Wet or dry? Once you arrive at Victoria Falls lodges on the Zambia side, that’s all you have to decide. Do you want your tour guide to show you around on water or on land?
Victoria Falls safaris incorporate canoeing on the upper and lower Zambezi River for a completely different vantage point of all the animals that frequent the river banks and surrounds.
River cruises are another tamer touring option compared to white-water rafting, which is guaranteed to get your adrenalin pumping on day trips or expeditions.
Mosi-O-Tunya National Park incorporates the Victoria Falls as it stretches about 12km along the upper Zambezi. It’s a good ‘dry’ tour if you want to see antelope, zebra, giraffe and the only white rhinos to have a safe haven in the country.
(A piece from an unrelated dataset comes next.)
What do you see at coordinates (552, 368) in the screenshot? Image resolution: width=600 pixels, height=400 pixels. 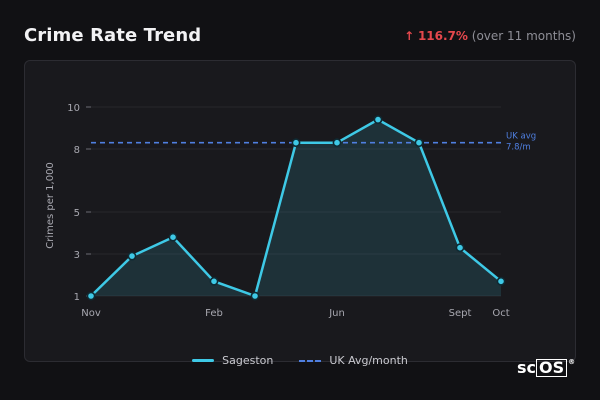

Victoria Falls lodges like the Victoria Falls Hotel provide quick access to Namibia, Botswana and Zambia if you have time to wander beyond the immediate vicinity of this world-renowned landmark and its nearby attractions. The Victoria Falls Hotel is perched on the edge of the Batoka Gorge with a view of the railway bridge named after the spectacle.
Bear in mind that even on a ‘dry’ tour, you must be prepared to get a little wet for the spray from the ‘Smoke that Thunders’ is far-reaching.
Attempting the world's highest free-standing bungee jump from the Victoria Falls bridge is one way to get your adrenalin pumping. Hot air ballooning is something else to do from a great height, and provides unforgettable views of this natural wonder.
The conventional day and night game drives; traditional, cultural, Zambezi Nature Sanctuary and Falls tours; horseback and elephant trails are highly recommended too.
David Livingstone’s discovery of the Victoria Falls in November 1855 is commemorated through Livingstone Island and Livingstone Town. The Island is where he first sighted the Falls, which are so large that they are identified in five parts, namely: the Devil's Cataract, Cataract Island, the Main Falls, Rainbow Falls and the Eastern Cataract.